In Denver every year there is a march on Martin Luther King Day. Every year of his childhood, and every year that he has been in Denver, Joey has been at that march.
Yesterday he wanted to honor the day with the girls. He searched for some way to serve, or to listen, or to celebrate. It came down to a few possibilities, and when the moment came to decide, the girls were not at their best.
There was an event right here in town at a local synagogue. At noon, people would be reading from Dr. Martin Luther King Jr.’s speeches, and there would be an interfaith celebration of the day. But Sadie wouldn’t have it. She wanted to stay in her nightgown, or to do something fun. We told Sadie about the march in Denver that was so important to Daddy, and she said, “I’d do that! That’s more fun than going to a synagogue!” Joey put his head in his hands, and we sat there feeling like bad parents. At least I did. I think Joey just felt bad. And we talked about service, and how important it is–how many people in our own community need help. “There’s no one homeless here!” Sadie shouted. I could see the complicated things running around in her almost-eight-year-old brain. “There are,” I told her. “You just don’t see them.”
The truth is that we live in a pretty affluent community, and skin doesn’t come in too many shades around here.

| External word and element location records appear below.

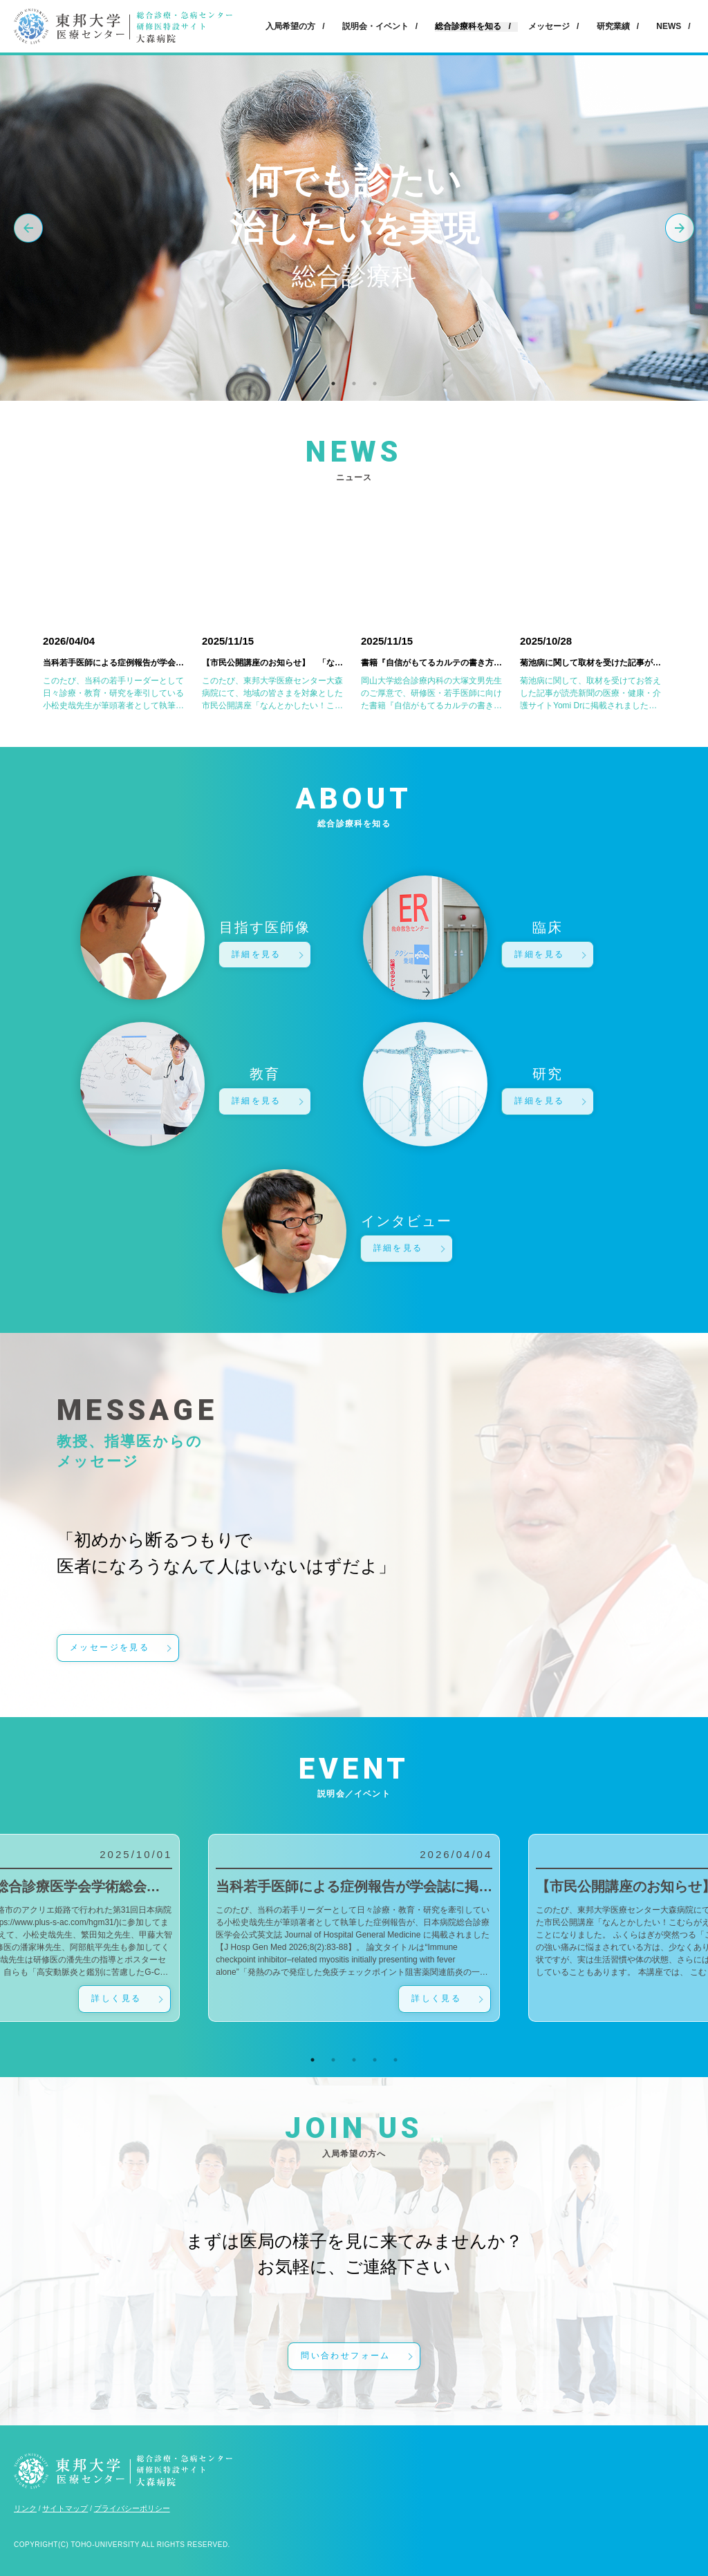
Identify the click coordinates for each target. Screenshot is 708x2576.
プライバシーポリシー (132, 2508)
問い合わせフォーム (346, 2355)
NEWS (668, 26)
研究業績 (613, 26)
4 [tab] (375, 2060)
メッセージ (549, 26)
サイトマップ (65, 2508)
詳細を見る (256, 954)
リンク (25, 2508)
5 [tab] (395, 2060)
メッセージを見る (109, 1647)
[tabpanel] (354, 1928)
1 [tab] (333, 383)
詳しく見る (116, 1998)
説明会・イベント (375, 26)
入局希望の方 (290, 26)
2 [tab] (354, 383)
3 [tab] (375, 383)
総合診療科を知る (468, 26)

Since I’ve been working at Town Hall and trying to make sure that we’re looking out for everyone, I’ve noticed that it’s easier to think that there’s no one who’s hungry or homeless in a little town like ours–it’s just not as obvious as it might be in a city. Sometimes the services suffer even though people really need them, maybe partially because the issues aren’t in everyone’s face all the time. The issues are not where my children can usually see them.

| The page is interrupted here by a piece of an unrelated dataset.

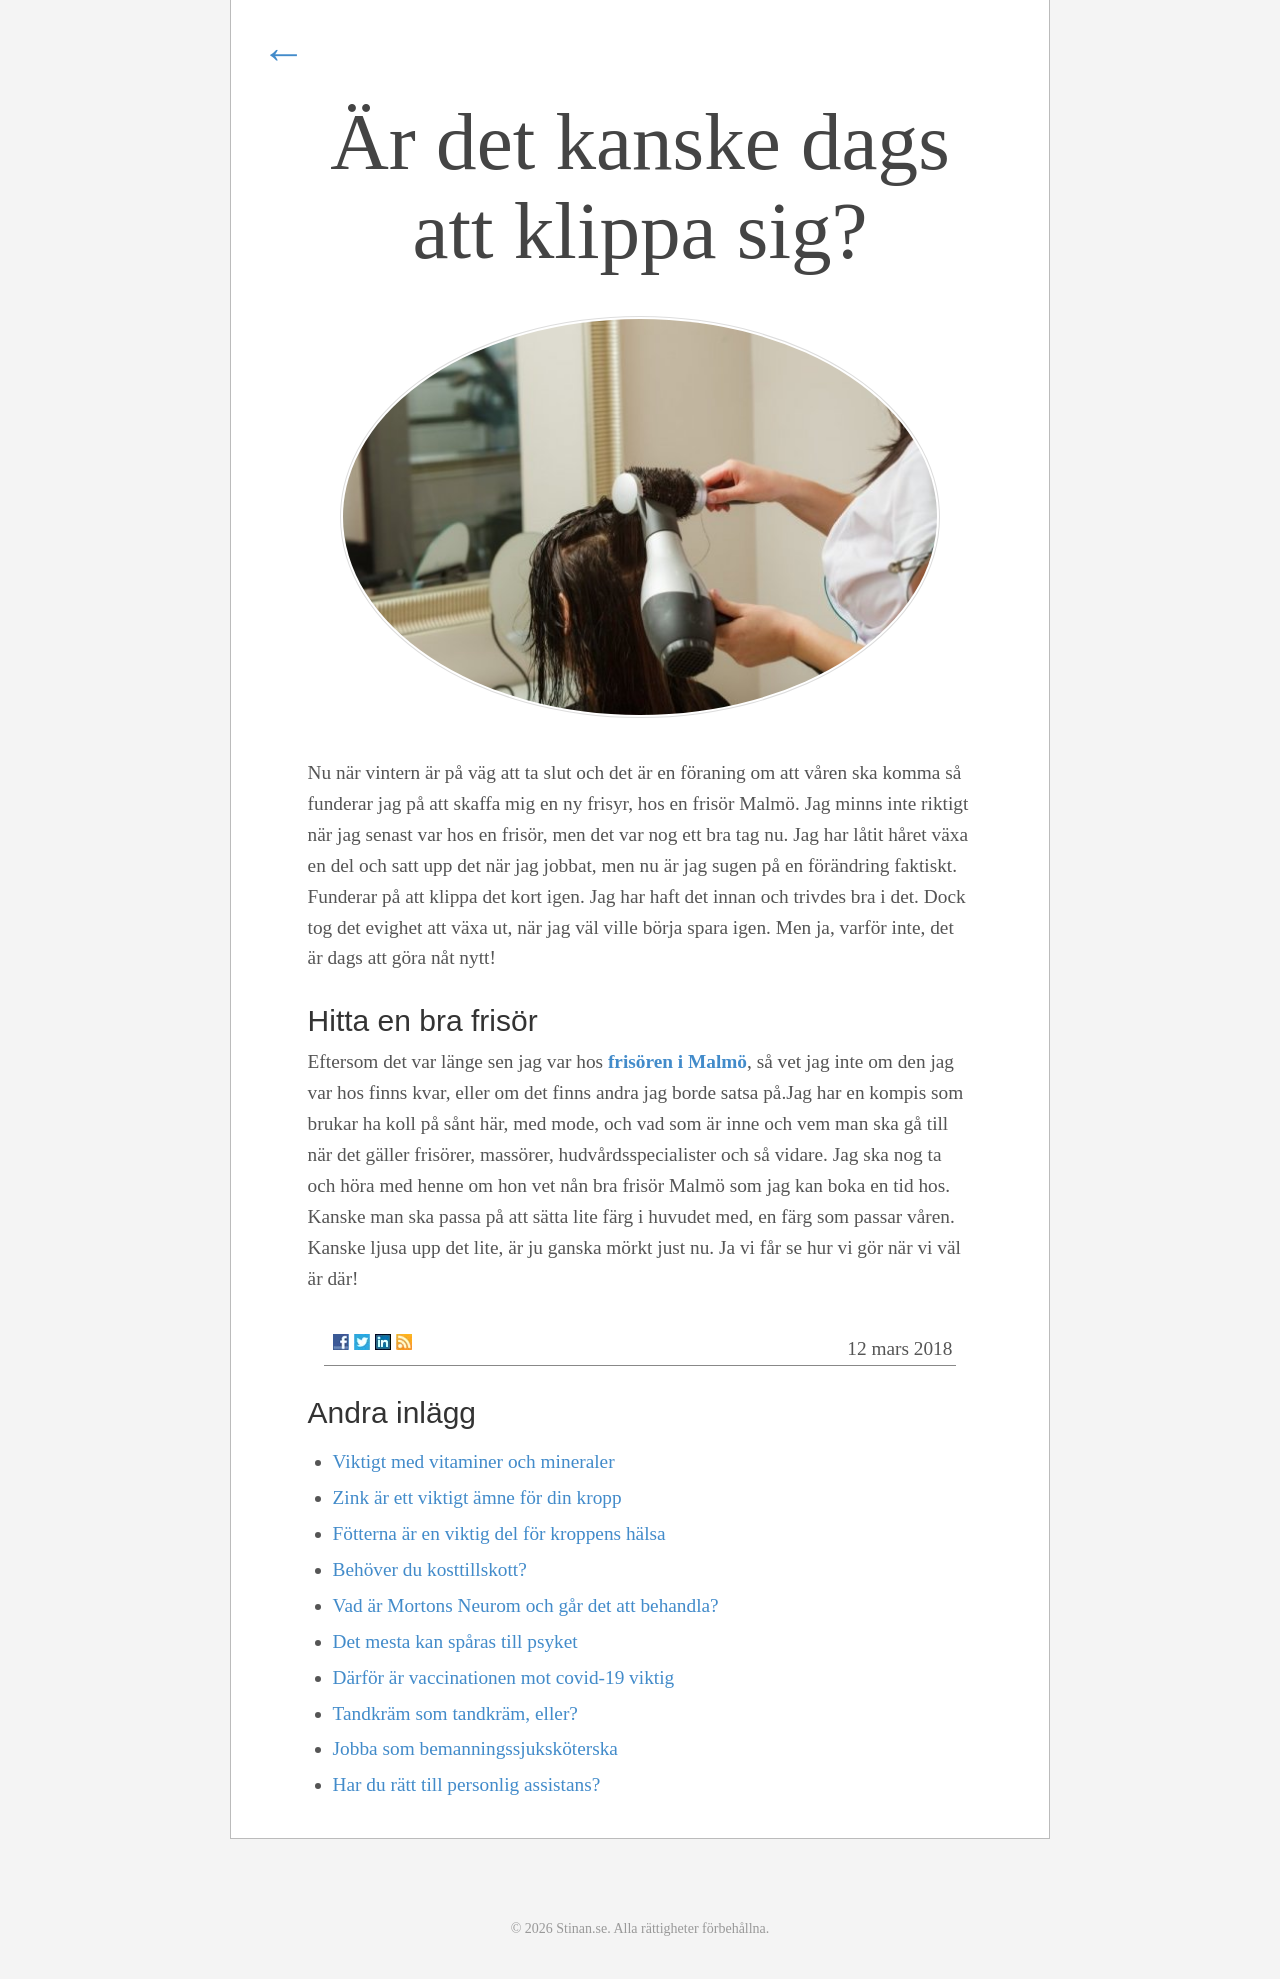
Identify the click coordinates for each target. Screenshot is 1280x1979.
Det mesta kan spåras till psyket (455, 1641)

Noon came and went. And things shifted a little, and we all sat upstairs on the bed and watched the “I have a dream” speech on YouTube. And then Joey’s sister called– she was on her way to the march in Denver with her two kids, and I think Joey expressed some of his sadness and frustration over the morning. He came downstairs and his face was clear and open, and he said that his sister had brought up a good point.

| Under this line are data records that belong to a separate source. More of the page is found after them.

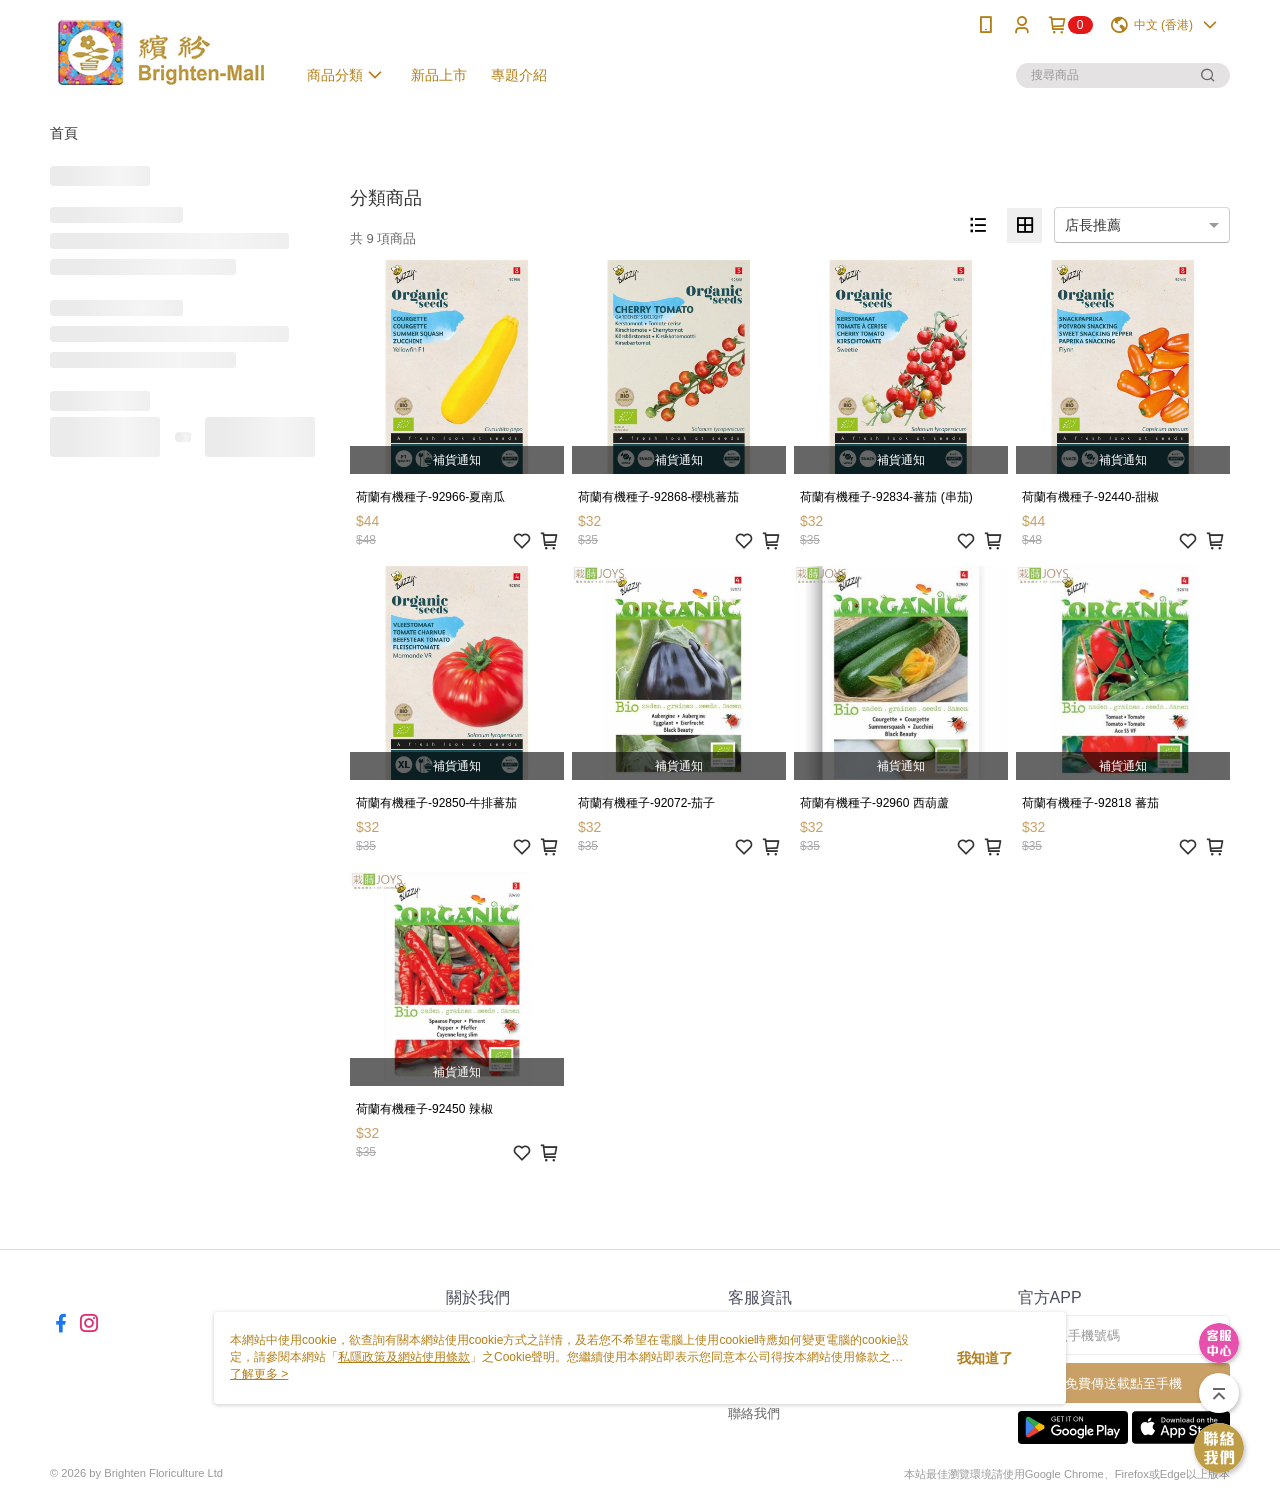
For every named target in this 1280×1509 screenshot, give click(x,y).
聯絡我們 (754, 1413)
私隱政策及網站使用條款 (404, 1357)
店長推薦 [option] (1093, 225)
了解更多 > (259, 1374)
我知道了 (985, 1358)
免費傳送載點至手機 (1123, 1383)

Sometimes we support, we serve, we face adversity through creating art. The girls filled the table with art supplies, and for the next few hours, they made art.
I’m not saying we found a solution. But we moved forward, from stubbornness and crying to making art with Dr. King’s words in our heads. It’s something. But it continues to be a moment we work on–how do we teach gratefulness? And service? And peace?